We have successfully employed Variational Quantum Classifier (VQC) method, Quantum Support Vector Machine Kernel (QSVM-kernel) method and Quantum Neural Network (QNN) method for two LHC flagship analyses: ttH (Higgs production in association with two top quarks) and H->mumu (Higgs decay to two muons, the second generation fermions).
We will present our experiences and results of a study on LHC High Energy Physics data analysis with IBM Quantum Simulator and Quantum Hardware (using IBM Qiskit framework), Google Quantum Simulator (using Google Cirq framework), and Amazon Quantum Simulator (using Amazon Braket cloud service). The work is in the context of a Qubit platform. Taking into account the present limitation of hardware access, different quantum machine learning methods are studied on simulators and the results are compared with classical machine learning methods (BDT, classical Support Vector Machine and classical Neural Network). Furthermore, we do apply quantum machine learning on IBM quantum hardware to compare performance between quantum simulator and quantum hardware.

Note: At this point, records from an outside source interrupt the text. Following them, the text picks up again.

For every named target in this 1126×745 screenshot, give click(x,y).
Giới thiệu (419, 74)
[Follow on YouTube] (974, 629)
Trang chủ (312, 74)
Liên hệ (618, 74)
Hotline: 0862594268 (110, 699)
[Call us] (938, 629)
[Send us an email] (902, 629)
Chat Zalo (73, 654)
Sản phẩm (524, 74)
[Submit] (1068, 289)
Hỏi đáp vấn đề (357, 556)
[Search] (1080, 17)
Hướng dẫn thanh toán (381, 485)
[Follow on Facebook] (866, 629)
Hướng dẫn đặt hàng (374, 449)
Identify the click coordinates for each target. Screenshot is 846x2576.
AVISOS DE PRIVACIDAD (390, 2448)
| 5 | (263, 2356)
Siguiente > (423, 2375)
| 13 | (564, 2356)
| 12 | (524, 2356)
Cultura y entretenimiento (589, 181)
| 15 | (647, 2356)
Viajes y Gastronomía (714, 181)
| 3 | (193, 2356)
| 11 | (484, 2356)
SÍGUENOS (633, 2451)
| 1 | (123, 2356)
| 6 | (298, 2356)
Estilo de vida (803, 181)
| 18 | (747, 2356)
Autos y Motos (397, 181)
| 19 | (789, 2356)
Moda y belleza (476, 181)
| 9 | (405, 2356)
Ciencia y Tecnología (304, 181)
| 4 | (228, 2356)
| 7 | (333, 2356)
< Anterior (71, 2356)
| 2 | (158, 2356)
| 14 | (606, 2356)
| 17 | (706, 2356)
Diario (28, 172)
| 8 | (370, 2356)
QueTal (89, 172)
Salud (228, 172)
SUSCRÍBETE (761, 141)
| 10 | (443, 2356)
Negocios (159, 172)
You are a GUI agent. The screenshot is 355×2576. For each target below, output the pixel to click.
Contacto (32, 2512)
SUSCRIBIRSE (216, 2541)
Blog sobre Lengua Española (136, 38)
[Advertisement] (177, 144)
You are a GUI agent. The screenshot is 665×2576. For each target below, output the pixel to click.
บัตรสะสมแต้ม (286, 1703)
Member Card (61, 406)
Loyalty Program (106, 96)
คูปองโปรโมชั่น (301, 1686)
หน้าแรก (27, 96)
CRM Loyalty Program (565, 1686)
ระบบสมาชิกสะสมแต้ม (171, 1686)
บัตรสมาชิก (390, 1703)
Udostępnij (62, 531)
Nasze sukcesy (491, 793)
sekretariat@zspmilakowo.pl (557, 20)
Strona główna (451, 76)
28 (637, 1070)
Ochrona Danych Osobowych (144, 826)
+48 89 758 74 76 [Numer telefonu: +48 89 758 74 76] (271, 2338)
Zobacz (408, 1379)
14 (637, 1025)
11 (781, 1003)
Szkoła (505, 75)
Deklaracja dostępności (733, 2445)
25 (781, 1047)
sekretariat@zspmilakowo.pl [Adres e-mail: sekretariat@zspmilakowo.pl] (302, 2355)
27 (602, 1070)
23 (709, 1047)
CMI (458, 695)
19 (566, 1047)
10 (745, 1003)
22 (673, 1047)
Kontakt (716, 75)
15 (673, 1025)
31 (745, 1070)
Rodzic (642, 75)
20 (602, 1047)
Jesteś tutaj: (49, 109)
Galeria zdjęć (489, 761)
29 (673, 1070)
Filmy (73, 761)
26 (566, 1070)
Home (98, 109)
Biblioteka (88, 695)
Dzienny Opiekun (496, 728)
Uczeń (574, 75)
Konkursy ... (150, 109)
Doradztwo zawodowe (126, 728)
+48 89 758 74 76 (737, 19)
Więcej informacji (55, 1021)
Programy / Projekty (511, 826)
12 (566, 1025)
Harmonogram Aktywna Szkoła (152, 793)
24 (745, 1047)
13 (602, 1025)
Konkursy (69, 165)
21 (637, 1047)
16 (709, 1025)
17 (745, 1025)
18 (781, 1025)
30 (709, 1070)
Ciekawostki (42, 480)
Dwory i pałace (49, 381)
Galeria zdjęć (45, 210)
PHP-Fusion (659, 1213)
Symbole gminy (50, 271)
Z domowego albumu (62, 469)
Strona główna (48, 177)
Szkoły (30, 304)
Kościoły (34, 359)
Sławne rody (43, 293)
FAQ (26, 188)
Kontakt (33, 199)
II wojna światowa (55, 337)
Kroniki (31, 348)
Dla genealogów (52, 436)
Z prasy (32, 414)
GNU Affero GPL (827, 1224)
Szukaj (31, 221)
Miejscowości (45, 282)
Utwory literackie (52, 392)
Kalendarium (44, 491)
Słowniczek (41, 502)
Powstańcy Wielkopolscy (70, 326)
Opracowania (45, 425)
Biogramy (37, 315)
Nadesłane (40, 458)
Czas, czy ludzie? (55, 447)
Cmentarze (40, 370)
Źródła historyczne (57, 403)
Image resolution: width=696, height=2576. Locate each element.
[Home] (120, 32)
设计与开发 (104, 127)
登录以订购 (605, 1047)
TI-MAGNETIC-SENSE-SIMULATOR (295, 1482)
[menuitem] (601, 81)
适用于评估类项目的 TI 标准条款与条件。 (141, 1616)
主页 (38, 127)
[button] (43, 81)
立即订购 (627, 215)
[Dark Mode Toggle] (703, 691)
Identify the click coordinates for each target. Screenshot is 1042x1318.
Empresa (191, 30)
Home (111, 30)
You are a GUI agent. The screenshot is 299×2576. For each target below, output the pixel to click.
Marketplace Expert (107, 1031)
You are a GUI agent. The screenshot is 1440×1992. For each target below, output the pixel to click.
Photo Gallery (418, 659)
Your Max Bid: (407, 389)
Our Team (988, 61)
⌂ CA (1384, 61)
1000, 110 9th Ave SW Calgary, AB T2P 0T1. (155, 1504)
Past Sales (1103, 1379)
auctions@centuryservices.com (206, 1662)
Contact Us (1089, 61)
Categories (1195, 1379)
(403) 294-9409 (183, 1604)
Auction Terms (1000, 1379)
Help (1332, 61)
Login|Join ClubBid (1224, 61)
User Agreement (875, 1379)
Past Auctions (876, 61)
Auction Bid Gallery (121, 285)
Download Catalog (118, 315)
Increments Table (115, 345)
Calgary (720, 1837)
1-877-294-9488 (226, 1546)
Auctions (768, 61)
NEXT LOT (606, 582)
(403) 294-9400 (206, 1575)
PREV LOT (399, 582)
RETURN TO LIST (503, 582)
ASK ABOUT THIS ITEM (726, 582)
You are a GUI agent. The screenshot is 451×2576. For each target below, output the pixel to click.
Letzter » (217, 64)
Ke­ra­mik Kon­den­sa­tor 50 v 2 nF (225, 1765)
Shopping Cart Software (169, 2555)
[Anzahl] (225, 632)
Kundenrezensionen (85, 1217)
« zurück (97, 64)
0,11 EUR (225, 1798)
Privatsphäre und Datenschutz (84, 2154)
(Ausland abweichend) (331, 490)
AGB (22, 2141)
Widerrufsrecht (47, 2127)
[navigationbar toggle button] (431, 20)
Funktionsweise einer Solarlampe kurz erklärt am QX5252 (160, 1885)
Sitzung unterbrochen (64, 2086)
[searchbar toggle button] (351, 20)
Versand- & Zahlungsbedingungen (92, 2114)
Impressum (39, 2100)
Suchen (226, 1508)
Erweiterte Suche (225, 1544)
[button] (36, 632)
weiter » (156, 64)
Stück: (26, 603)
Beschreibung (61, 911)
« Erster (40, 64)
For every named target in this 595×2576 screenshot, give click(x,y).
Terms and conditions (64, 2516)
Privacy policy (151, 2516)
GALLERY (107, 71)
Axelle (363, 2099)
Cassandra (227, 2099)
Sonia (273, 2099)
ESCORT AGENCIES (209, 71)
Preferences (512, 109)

The work is performed by an international and interdisciplinary collaboration with the Department of Physics and Department of Computer Sciences of University of Wisconsin, CERN Quantum Technology Initiative, IBM Research Zurich, Fermilab Quantum Institute, BNL Computational Science Initiative, State University of New York at Stony Brook, and Quantum Computing and AI Research of Amazon Web Services.
This work pioneers a close collaboration of academic institutions with industrial corporations in a High Energy Physics analysis effort.
Although the era of efficient quantum computing may still be years away, we have made promising progress and obtained preliminary results in applying quantum machine learning to High Energy Physics. A PROOF OF PRINCIPLE.